(Set task A) In the review below, reproduce word for word the passage starting at "HUMAN NATURE test-screened" and ending at "was a producer.".

====== Document ======

Hey, everyone. "Moriarty" here with some Rumblings From The Lab.

Now that the Hong Kong Kavaliers aren't touring, I wondered what Perfect Tommy was up to. Lo and behold, he drops us this line from the City by the Bay with a look at Michel Gondry's debut feature, working from a Charlie Kaufman script. Am I interested? Oh, yes... oh, yes, I am... and it's an excellent review, even if the word is kinda scary. I hope this one ends up working...

HUMAN NATURE test-screened last night at San Francisco’s Metreon. This is the latest Charlie Kaufman (Being John Malkovich) script to come out of production, and is the debut feature from veteran video director Michel Gondry (Bjork, Beck, Fatboy Slim, etc.). Spike Jonze was a producer.

====== Extracted entries ======

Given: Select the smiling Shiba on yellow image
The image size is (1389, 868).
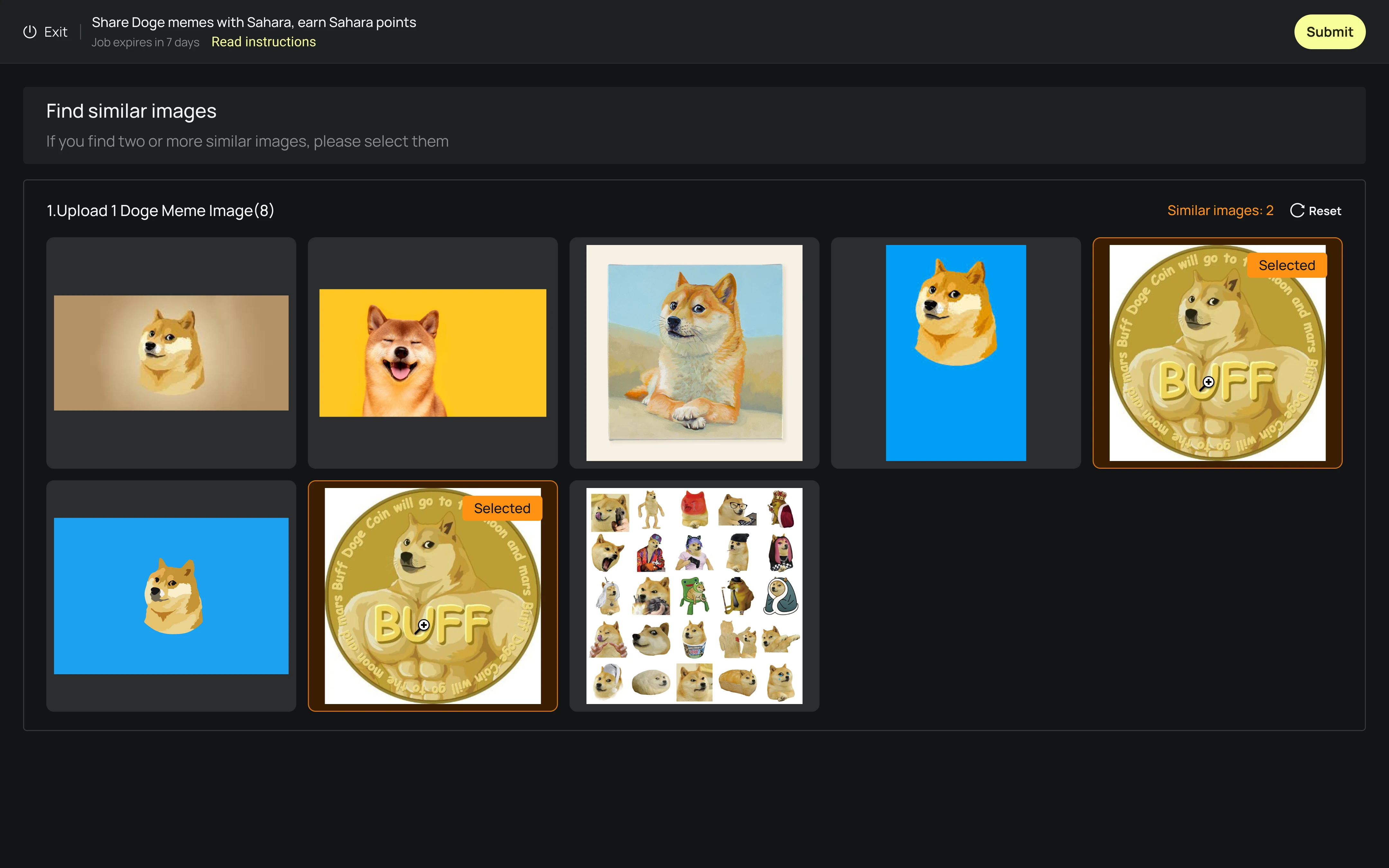Looking at the screenshot, I should (x=432, y=352).
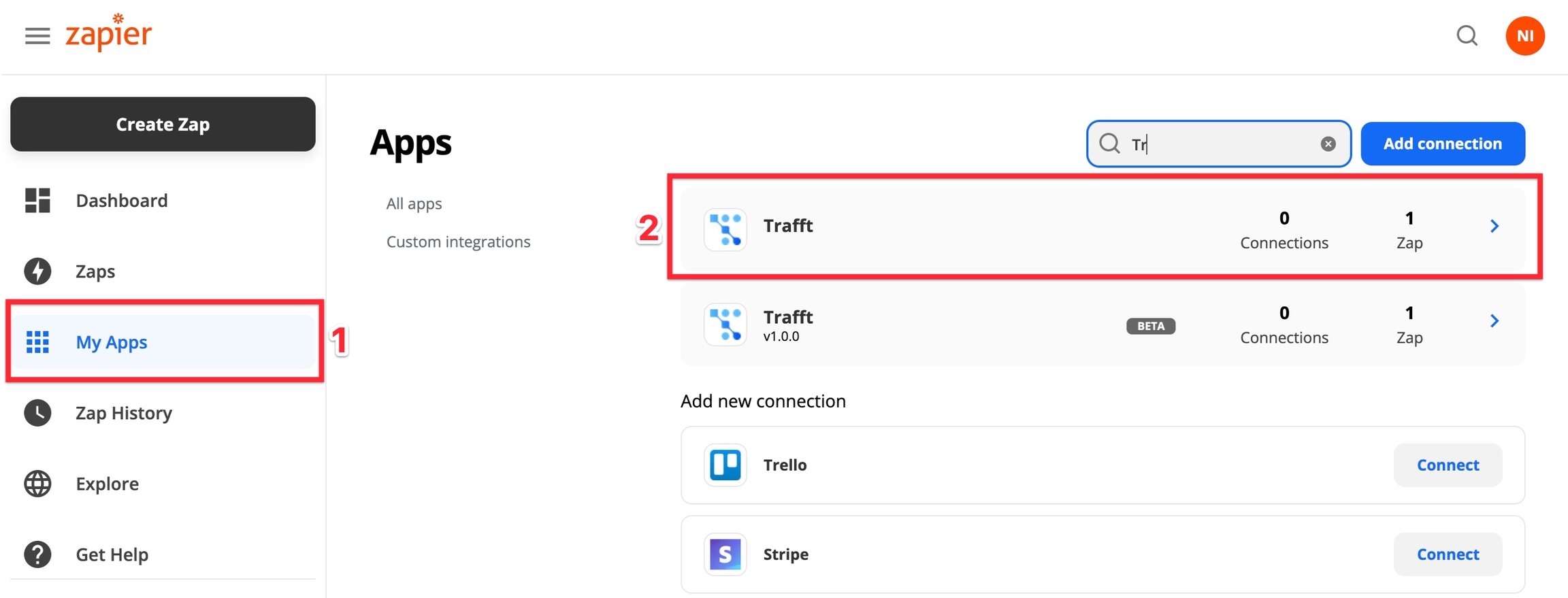Image resolution: width=1568 pixels, height=598 pixels.
Task: Clear the apps search field
Action: [x=1328, y=144]
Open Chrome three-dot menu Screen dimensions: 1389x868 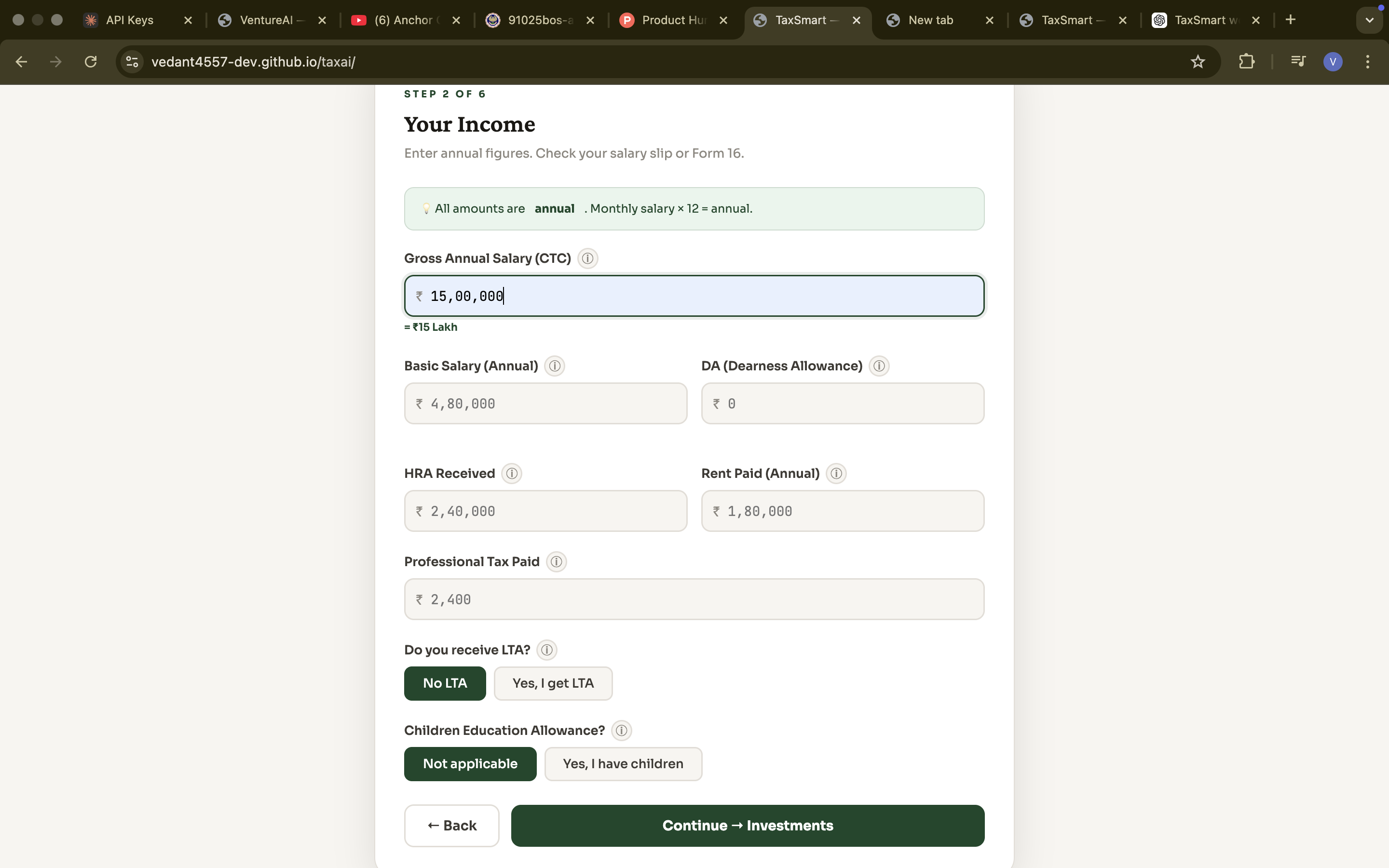coord(1368,61)
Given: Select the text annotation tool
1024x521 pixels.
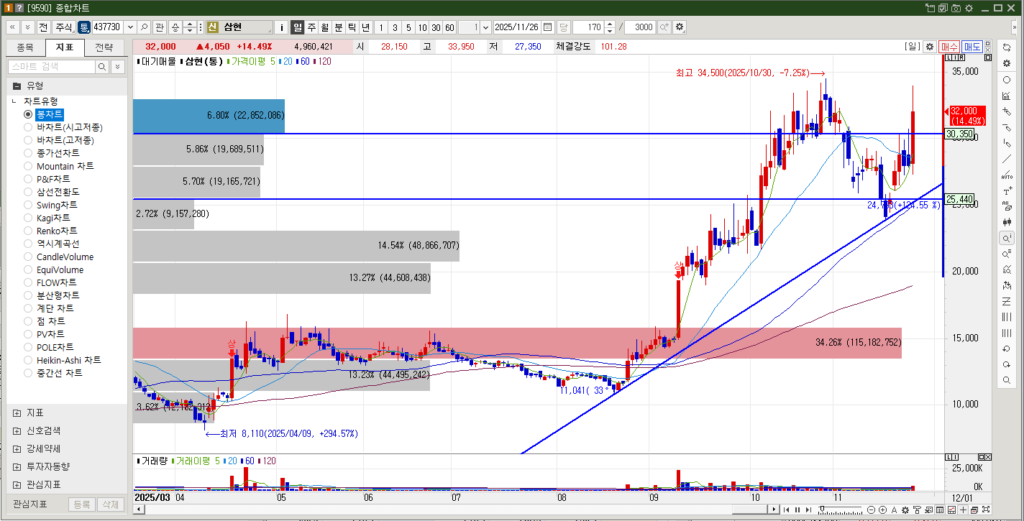Looking at the screenshot, I should [1005, 192].
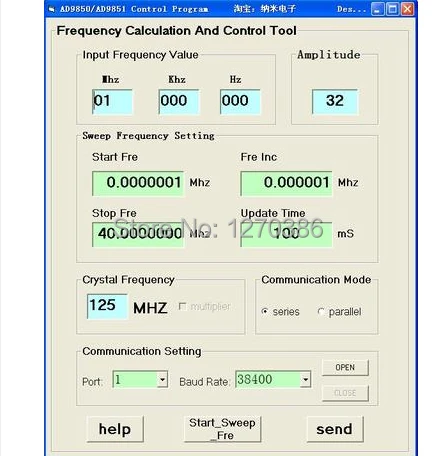The height and width of the screenshot is (456, 435).
Task: Enable the multiplier checkbox
Action: pyautogui.click(x=182, y=306)
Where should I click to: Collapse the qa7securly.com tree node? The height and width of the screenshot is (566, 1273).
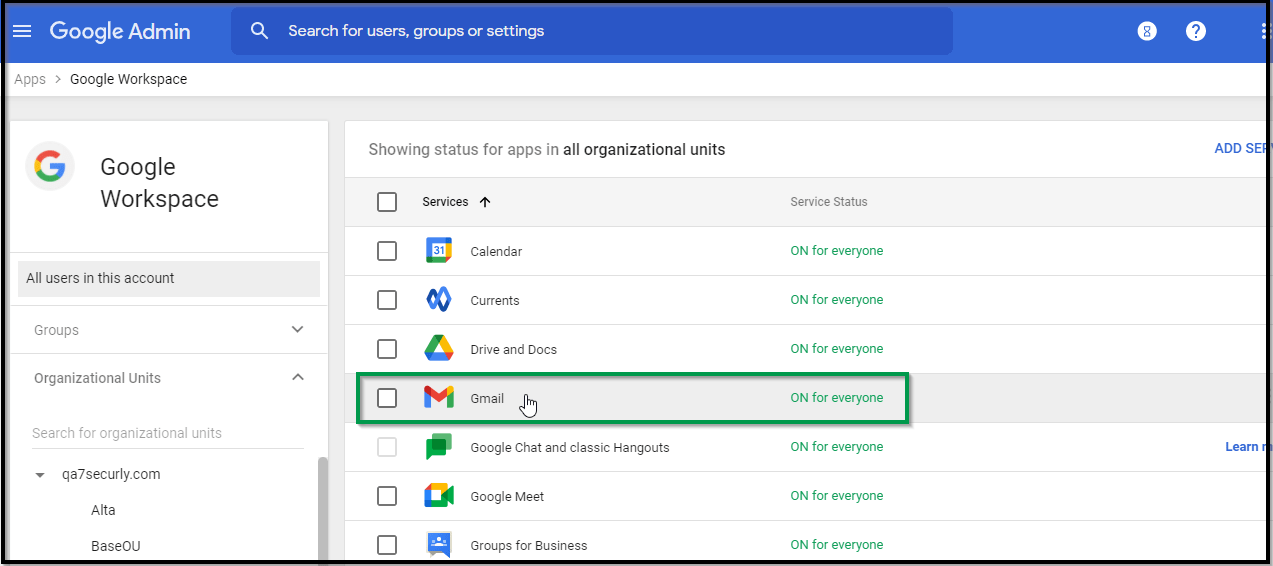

======

(Set task B) Quote the listing precisely, starting at the line that contains "Given: Select the text annotation tool" and ending at the end of the listing, and omit the pictures from your answer.

(Reply A)
HUMAN NATURE test-screened last night at San Francisco’s Metreon. This is the latest Charlie Kaufman (Being John Malkovich) script to come out of production, and is the debut feature from veteran video director Michel Gondry (Bjork, Beck, Fatboy Slim, etc.). Spike Jonze was a producer.

(Reply B)
Given: Select the text annotation tool
1024x521 pixels.
Looking at the screenshot, I should [1005, 192].
The height and width of the screenshot is (456, 435).
Task: Enable the multiplier checkbox
Action: pyautogui.click(x=182, y=306)
Where should I click to: Collapse the qa7securly.com tree node? The height and width of the screenshot is (566, 1273).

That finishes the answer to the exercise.